Gathered on May 8, 2026 in Dakar (Senegal), the leaders of several African central banks discussed the challenges posed by the rise of crypto-assets and digital innovations. At the heart of the discussions: regulatory framework, cybersecurity, modernization of payments, and the preservation of financial stability in economies still largely dominated by cash.
Organized under the auspices of the Central Bank of West African States (BCEAO), the International Conference on Crypto-assets and Digital Innovations brought together several central bank governors in Dakar to discuss the issues related to the rise of digital assets. The discussions focused on the regulation of these instruments, their potential effects on financial stability, and the responses to be provided in the face of technological diffusion faster than the adaptation of supervisory frameworks.
A surge in crypto-assets that challenges regulators
In his opening remarks, the governor of the Central Bank of São Tomé and Príncipe, Agostinho Quaresma dos Santos Afonso Fernandes, highlighted that the current absence of crypto-assets in his country could constitute a useful phase of observation and preparation. He added that this situation offers monetary authorities the opportunity to learn from foreign experiences before a possible surge in these instruments.

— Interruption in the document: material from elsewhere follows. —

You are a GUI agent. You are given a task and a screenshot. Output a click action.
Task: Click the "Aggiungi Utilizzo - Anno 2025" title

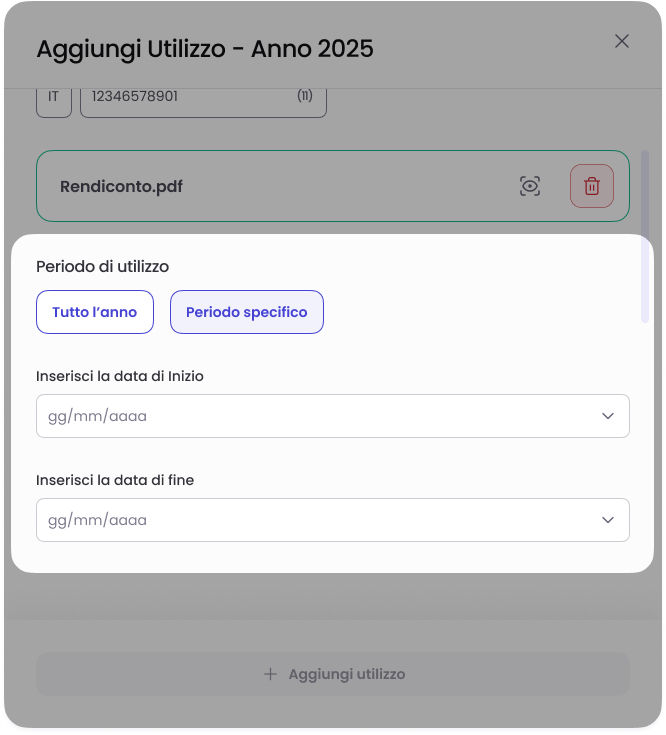205,48
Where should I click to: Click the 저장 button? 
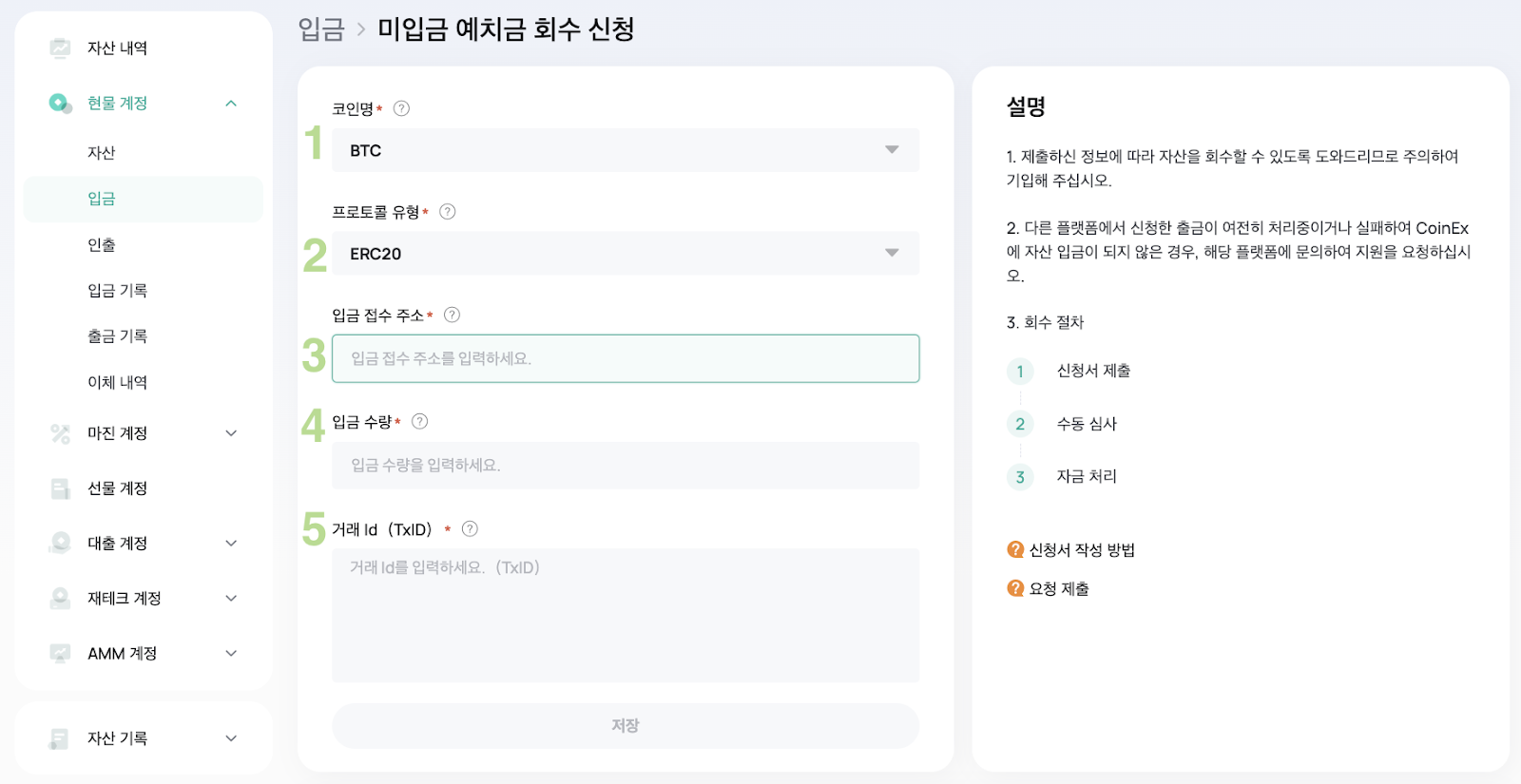(625, 726)
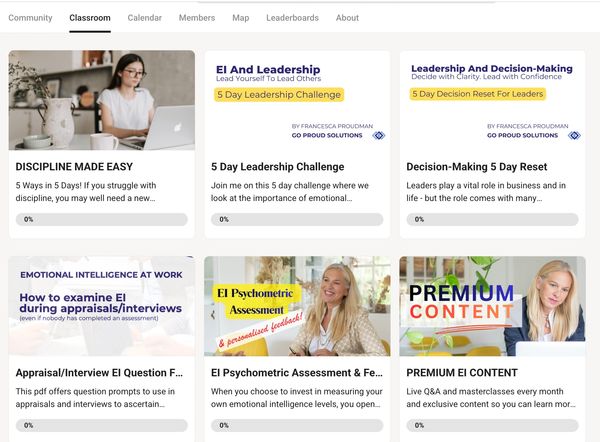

The governor of the Central Bank of Mozambique, Dr. Rogério Lucas Zandamela, emphasized the gap between the pace of growth of crypto-assets and the ability of African regulators to react. In an environment marked by the proliferation of cyber-attacks, he advocated for strengthening technical skills, partnerships, and international cooperation.
Between financial innovation and stability imperative
In Mauritius, the governor of the Central Bank, Priscilla Muthoora Thakoor, defended a pragmatic approach. In her intervention, she argued that crypto-assets are now part of the environment of open economies, which requires authorities to reconcile support for innovation and prudential vigilance.
This balance was present throughout the debates. For several speakers, the challenge is not only technological: it is also institutional. The dissemination of new financial tools can promote innovation, but it also increases requirements in terms of supervision, transparency, and user protection.
The governor of the Central Bank of Central African States (BEAC), Yvon Sana Bangui, reminded that trust remains the foundation of the financial system. He specified that innovations cannot replace the credibility of monetary and prudential institutions. He warned against possible abuses in the absence of clear rules, especially in the face of fraudulent schemes promising high returns.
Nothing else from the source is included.